DOCUMENT PASSAGE:
__________________________________________________

Viral respiratory infections represent the most prominent example of diseases affecting wild great apes that can result from direct or close contact with humans. Due to the resultant high morbidity and mortality among chimpanzees and gorillas, communicable viruses are of major conservation concern (Homsy 1999; Nishida et al. 2003; Woodford et al. 2002). Gastrointestinal parasites are also commonly listed as a threat to primate conservation efforts (Chapman et al. 2005; Woodford et al. 2002). Growing molecular evidence supports that human-gorilla interactions may result in transmission of parasites between humans and non-human primates (e.g., Graczyk et al. 2002; Hasegawa et al. 2014; Nizeyi et al. 1999; Sak et al. 2013, 2014). Several studies have also reported a higher prevalence and species richness of gastrointestinal parasites in non-human primates living in habitats disturbed by humans, suggesting a negative impact of humans on great ape health (Gillespie and Chapman 2006, 2007; Kowalewski et al. 2011; Mbora et al. 2009; Sá et al. 2013).

To shed more light on possible effects of human-gorilla interactions on gorilla parasite communities, using coproscopic methods we studied protist and helminth parasites of wild western lowland gorillas Gorilla gorilla gorilla (Savage and Wyman 1847) in the Dzanga-Sangha Protected Areas, Central African Republic, one of the first sites to have habituated lowland gorillas for both ecotourism and research (Cipolletta 2004). As increased anthropogenic impacts on non-human primate populations may result in general changes in primate parasite communities over time (Nunn and Altizer 2006), we compared the communities of protists and helminths among gorilla groups at different stages of the habituation process. We also took into consideration individual gorilla traits and seasonality, which were previously shown to have an impact on the prevalence of parasites and on the infection intensities of selected helminths (Benavides et al. 2012; Masi et al. 2012). By using coproscopic methods, we are not able to evaluate the epidemiology and zoonotic transmission of parasites in the human-ape interface, but we highlighted the parasites occurring in both humans in contact with gorillas, with a special focus on those with zoonotic potential, which require to be more deeply analysed in follow-up molecular studies using genotyping and subtyping tools.

__________________________________________________

Data entries:

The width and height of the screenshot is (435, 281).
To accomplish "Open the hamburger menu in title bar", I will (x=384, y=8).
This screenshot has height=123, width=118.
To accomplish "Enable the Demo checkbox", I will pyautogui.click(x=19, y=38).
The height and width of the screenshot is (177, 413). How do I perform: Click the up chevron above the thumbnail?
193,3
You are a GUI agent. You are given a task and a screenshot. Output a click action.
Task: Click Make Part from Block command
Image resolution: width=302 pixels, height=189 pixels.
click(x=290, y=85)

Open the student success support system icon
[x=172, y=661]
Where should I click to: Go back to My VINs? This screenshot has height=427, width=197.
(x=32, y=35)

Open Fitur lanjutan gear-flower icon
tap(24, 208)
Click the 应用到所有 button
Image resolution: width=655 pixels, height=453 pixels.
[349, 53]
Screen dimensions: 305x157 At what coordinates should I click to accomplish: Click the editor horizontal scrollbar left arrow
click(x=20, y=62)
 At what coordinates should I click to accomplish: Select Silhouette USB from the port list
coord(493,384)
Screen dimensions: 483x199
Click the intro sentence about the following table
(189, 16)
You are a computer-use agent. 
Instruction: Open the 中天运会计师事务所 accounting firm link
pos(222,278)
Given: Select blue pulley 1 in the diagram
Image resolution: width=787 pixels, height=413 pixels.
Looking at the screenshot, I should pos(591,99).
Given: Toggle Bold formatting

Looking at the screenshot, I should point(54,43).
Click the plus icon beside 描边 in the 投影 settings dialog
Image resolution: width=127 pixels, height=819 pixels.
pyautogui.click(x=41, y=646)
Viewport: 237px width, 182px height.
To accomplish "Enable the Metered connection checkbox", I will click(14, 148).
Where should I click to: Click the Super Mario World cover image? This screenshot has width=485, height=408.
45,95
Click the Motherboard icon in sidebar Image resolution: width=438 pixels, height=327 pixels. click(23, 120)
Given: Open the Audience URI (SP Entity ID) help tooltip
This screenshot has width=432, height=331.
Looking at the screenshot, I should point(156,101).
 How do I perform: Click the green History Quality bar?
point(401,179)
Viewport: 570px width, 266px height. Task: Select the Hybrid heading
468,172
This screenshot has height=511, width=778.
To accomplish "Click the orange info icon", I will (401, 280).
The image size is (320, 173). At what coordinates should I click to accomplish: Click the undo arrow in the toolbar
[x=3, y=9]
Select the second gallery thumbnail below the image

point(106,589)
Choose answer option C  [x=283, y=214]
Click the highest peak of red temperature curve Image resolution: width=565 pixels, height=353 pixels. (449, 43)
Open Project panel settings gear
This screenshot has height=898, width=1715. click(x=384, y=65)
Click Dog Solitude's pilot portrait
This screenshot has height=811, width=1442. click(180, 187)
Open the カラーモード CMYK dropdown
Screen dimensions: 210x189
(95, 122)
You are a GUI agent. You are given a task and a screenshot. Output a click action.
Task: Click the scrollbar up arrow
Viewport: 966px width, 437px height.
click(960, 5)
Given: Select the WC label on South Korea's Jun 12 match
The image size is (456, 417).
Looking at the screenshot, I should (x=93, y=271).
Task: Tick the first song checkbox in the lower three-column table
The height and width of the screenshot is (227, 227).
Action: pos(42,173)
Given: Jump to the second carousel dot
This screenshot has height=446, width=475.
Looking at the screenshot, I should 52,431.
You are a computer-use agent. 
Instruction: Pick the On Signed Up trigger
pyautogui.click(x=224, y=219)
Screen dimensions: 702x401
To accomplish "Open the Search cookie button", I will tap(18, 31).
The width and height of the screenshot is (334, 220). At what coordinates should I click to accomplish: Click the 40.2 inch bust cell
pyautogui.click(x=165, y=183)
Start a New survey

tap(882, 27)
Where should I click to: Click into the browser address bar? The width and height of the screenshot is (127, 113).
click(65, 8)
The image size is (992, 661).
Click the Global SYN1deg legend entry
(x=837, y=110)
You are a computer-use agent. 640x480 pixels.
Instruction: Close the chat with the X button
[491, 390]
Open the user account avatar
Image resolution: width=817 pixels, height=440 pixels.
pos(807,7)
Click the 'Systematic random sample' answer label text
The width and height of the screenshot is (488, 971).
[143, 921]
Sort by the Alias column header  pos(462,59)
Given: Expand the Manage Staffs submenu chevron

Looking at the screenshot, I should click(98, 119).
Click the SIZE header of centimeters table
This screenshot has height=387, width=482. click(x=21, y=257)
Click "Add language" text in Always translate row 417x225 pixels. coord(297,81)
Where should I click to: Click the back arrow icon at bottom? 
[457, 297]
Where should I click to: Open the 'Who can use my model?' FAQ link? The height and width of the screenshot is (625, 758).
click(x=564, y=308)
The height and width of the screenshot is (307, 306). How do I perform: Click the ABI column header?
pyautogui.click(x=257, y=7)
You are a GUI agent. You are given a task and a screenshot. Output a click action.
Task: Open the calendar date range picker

__________________________________________________

PROBLEM TO WORK ON:
Answer these questions from the gorilla parasite passage:
1. What kind of infection does it name as the most prominent example of disease in wild great apes that can result from contact with humans?
2. In which protected area and country were the gorillas studied?
3. Along with individual gorilla traits, what other factor did the study take into consideration?
The rows are separate material, unrelated to the gorilla parasite passage.

TASK ANSWER:
1. Viral respiratory infections.
2. The Dzanga-Sangha Protected Areas, Central African Republic.
3. Seasonality.